BAFTA Responds To Racism Claim From Diversity Scheme Actress, Says It “Will Investigate Urgently”
BAFTA has responded to criticism from an actress on its diversity scheme Elevate that she faced racist comments and was not given appropriate disability support.
In a BBC article published this morning, actress India Eva Rae – whose credits include Channel 4 TV series On The Edge and Hulu series Maxxx – described Elevate as a “PR exercise” that failed to open doors for its participants, who she says were recruited to “clean up” BAFTA’s image.
Today, the organization told us: “BAFTA Elevate was created in 2017 and has supported over 50 talented individuals from under-represented groups in progressing their careers, and to help tackle the issue of diversity in our industries as a whole. We know first-hand from very many people who have been part of the initiative that they have really benefitted from it, and for some it has been truly career-changing. In one isolated incident, an Elevate participant has voiced some concerns over comments made to her. BAFTA condemns bullying, harassment, racism and discrimination of any kind and we take allegations of this nature incredibly seriously and will investigate urgently. We go to great lengths to ensure our programmes are as inclusive and accessible as possible for everyone who takes part, whatever their specific support needs are, and have responded to and want to resolve the participant’s requests in this area”.

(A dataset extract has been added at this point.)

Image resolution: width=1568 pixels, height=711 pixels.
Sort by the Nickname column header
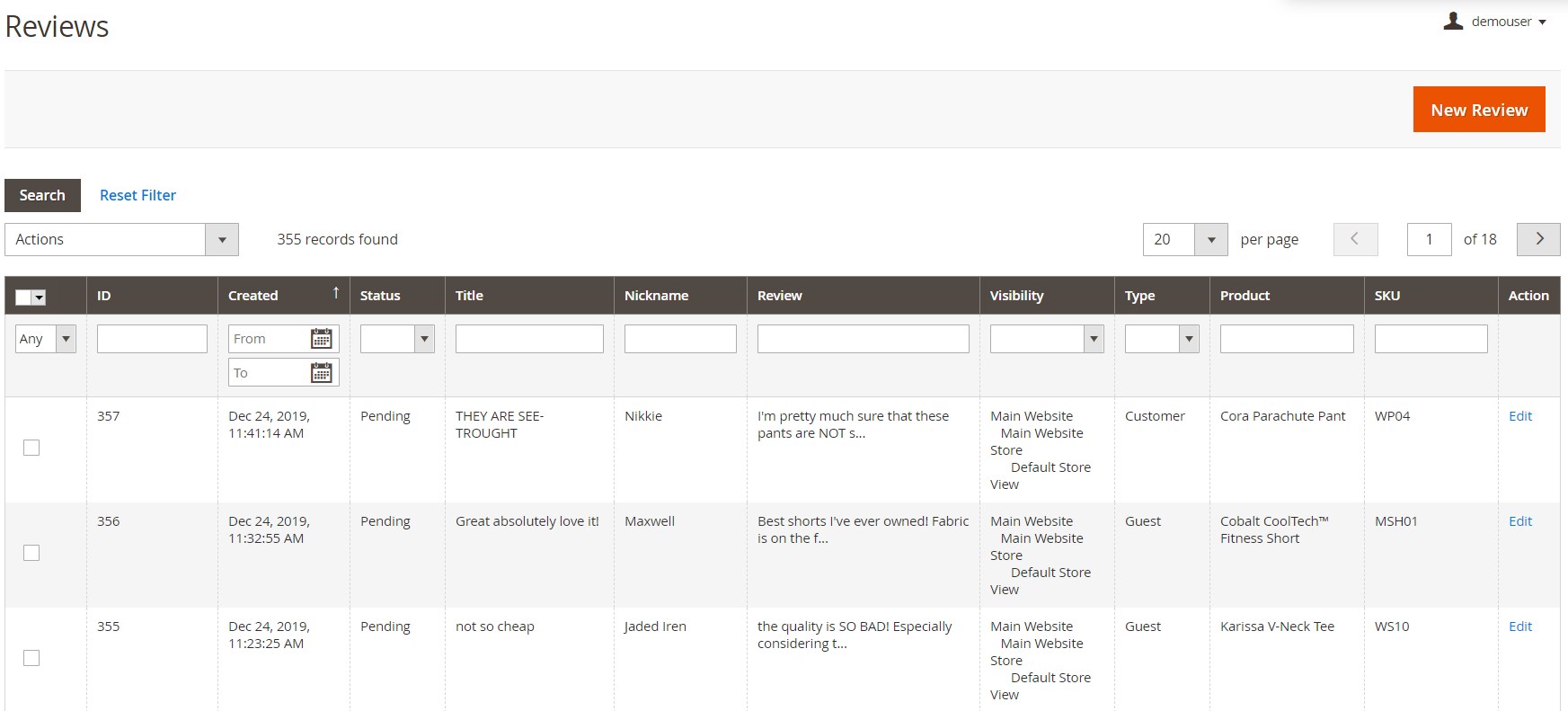point(656,295)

Rae was one of 21 actors to join the Elevate scheme’s 2019 edition. She stated to the BBC that participants were told they would benefit from bespoke programs tailored to their needs, including meetings with casting directors and other key industry figures.
But the actress said that in one such meeting, a casting director referred to her as an “exotic talent”, adding: “I can’t understand the English coming out your mouth.” Rae said she was then advised to learn English, and to take pronunciation lessons.
The actress has an auditory processing disorder (APD) that makes understanding spoken information more difficult. Actors with a disability were among the groups encouraged to apply to Elevate by BAFTA.
She said that after the meeting at BAFTA HQ, she sought advice from one of the mentors on the program, who told her not to report the incident. “This mentor told me and other members of the group that we will never work again if we speak up.”
BAFTA told the BBC it hadn’t received any complaints about either incident, but that if it had they would have been taken extremely seriously.
According to today’s BBC article, Rae said when she tried to raise a formal complaint with BAFTA’s Head of New Talent, Tim Hunter, regarding the Elevate scheme, he told her that her place on the initiative could be at risk as a result. BAFTA has said that Rae misunderstood Hunter. It said that if a formal complaint is lodged, it might pause participation to ensure a complainant was supported, but that they would consider extending their place on the program.
BAFTA has come under intense scrutiny in recent years following a lack of diversity in its film awards nominations. The organization launched a major review of its practices in 2019 and in 2021 posted its most diverse set of nominations ever.